Commercial Agentic AI aims at solving real-world problems by automating tasks, and enhancing workflows.
At its core Agentic AI autonomously aims to processing tasks using user input, databases, LLMs, and feedback loops, enabling continuous learning and adaptability of these underlying agents.
An AI Agent flow would look like this:
1. User Input: The process begins with a user providing input or a query, which the AI agent processes.
2. AI Agent (think of it as the brain of the whole system): The central component managing the interaction. It retrieves, processes, and executes tasks by integrating multiple data sources and AI models.
3. Databases:
- Relational Databases: For structured data storage and retrieval.

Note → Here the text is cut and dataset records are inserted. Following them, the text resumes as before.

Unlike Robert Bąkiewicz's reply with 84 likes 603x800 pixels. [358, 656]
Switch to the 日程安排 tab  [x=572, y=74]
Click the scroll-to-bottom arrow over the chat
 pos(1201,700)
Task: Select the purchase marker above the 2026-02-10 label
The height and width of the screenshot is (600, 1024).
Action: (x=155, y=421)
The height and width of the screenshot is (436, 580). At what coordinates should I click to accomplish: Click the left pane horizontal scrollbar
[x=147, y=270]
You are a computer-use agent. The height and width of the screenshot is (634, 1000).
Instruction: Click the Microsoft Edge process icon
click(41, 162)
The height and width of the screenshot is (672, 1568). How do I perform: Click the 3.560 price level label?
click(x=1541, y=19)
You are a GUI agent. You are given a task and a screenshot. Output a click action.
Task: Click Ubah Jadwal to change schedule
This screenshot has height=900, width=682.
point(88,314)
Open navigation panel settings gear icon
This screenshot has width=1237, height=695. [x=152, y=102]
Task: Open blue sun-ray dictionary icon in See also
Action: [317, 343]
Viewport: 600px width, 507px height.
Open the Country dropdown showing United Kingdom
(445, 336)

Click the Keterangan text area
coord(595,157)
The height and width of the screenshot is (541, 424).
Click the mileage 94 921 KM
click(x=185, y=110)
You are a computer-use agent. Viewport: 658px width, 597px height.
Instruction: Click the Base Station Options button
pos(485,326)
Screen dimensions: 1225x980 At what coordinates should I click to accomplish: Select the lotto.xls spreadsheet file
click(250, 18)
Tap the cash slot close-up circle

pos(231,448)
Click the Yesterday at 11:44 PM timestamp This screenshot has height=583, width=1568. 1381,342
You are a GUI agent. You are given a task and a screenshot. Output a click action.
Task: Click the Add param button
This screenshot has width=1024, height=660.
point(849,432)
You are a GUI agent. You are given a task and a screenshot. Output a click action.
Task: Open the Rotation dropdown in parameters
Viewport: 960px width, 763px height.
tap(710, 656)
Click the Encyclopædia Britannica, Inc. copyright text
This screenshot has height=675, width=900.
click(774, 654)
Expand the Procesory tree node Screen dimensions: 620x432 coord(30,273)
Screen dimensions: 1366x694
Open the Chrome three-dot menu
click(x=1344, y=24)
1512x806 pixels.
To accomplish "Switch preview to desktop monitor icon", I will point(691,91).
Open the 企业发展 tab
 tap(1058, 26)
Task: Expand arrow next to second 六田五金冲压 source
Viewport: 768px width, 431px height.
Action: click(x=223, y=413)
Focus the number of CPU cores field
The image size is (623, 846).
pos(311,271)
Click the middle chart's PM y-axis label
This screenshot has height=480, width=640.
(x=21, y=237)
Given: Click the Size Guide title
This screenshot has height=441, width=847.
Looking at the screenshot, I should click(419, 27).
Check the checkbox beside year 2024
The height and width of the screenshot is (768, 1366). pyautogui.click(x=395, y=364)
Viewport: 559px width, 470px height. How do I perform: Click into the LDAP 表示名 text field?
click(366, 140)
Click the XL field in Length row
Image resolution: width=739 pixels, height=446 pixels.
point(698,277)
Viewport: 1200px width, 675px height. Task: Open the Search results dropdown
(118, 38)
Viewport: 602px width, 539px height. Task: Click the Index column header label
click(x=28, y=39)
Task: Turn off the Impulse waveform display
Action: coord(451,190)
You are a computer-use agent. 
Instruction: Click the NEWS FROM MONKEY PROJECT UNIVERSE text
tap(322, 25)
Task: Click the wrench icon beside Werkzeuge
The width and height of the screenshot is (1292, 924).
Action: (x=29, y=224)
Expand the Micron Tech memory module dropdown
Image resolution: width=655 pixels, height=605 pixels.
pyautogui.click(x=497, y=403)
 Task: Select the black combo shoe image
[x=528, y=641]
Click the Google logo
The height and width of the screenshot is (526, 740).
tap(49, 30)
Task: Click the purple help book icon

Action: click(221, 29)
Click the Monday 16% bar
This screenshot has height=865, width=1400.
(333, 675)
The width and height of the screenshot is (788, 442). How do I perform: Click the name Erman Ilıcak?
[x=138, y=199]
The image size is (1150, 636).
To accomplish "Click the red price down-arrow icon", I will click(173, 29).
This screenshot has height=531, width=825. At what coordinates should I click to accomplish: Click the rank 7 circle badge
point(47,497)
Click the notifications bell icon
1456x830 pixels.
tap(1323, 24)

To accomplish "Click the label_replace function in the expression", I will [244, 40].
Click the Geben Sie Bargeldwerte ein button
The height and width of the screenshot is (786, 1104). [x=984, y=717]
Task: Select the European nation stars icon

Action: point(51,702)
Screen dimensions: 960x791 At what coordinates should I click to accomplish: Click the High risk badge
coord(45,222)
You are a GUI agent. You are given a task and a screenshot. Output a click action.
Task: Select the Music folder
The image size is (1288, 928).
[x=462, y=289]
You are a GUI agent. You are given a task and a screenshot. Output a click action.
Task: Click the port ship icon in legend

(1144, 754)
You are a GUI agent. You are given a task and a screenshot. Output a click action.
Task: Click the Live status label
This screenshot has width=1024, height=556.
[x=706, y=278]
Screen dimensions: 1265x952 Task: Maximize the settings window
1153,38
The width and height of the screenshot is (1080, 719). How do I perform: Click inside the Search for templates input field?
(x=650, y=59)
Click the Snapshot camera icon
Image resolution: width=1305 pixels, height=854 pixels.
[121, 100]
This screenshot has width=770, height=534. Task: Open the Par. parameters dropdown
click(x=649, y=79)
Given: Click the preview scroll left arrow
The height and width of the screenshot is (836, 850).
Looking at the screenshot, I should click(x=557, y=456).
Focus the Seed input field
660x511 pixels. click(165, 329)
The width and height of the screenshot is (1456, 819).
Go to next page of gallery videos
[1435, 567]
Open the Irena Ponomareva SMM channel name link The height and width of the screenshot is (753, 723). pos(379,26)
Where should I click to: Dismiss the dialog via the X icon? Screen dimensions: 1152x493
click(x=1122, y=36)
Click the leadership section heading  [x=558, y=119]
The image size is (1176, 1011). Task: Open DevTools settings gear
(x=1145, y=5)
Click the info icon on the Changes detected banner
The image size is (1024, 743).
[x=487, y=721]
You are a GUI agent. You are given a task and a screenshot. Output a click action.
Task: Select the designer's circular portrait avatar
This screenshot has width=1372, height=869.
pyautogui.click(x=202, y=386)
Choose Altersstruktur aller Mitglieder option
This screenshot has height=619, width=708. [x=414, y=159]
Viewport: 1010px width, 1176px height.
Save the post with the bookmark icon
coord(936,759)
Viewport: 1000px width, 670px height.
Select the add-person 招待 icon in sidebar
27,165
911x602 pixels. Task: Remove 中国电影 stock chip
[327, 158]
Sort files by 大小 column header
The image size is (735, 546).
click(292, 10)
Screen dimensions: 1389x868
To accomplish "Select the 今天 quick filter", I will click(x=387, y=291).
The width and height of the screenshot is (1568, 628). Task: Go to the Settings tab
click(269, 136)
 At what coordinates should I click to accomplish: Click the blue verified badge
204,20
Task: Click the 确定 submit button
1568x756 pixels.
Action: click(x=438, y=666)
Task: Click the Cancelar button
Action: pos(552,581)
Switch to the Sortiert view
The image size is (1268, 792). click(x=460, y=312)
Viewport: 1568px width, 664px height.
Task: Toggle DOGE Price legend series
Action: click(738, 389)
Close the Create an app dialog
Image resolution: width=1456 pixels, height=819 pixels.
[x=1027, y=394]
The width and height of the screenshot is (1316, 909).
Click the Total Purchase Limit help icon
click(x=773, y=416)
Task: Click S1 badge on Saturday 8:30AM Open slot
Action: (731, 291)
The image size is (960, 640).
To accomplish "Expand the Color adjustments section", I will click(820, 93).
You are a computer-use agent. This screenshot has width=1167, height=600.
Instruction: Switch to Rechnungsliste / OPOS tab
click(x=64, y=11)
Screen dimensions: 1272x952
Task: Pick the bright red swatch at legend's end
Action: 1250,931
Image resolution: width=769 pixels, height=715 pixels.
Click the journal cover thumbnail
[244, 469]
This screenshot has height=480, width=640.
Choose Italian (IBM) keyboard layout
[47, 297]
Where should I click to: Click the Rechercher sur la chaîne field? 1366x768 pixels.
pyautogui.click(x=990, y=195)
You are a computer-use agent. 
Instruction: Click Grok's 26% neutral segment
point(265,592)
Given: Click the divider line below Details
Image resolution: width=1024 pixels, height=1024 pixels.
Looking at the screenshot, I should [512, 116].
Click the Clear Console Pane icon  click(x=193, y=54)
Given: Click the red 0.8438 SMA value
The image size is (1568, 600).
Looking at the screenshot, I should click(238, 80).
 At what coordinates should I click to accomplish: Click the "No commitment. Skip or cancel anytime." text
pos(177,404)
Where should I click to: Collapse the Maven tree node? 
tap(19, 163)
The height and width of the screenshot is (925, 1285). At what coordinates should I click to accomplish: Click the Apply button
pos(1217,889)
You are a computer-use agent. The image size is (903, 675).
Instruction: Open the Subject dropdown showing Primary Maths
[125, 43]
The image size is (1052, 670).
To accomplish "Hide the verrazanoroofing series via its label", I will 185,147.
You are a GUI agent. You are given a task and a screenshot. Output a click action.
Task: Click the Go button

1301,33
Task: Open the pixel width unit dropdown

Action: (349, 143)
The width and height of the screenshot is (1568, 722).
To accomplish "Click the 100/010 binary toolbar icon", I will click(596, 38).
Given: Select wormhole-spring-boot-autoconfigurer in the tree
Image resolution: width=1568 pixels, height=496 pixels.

- Vector Databases: For unstructured data, such as embeddings or similarity searches.
- LLM (Large Language Model): Acts as the reasoning engine to process data, understand tasks, and generate solutions.
- Action Execution: The AI agent performs specific actions, such as updating records, automating tasks, or providing actionable insights.
- Data Flywheel: A feedback loop that incorporates the results of actions back into the system for continuous improvement and learning.
- Model Customization: Tailoring the AI model to user-specific workflows or datasets for enhanced accuracy and efficiency.
Why does this flow is critical to the development of the next stage of AI development?
• Autonomy: This architecture enables the AI agent to analyze, reason, and execute tasks autonomously.
• Customization: With model customization, the system can adapt to domain-specific requirements.
• Efficiency: The feedback loop (data flywheel) ensures constant optimization and faster task execution over time.
• Integration: Combining structured and unstructured data enhances the system’s ability to process diverse information.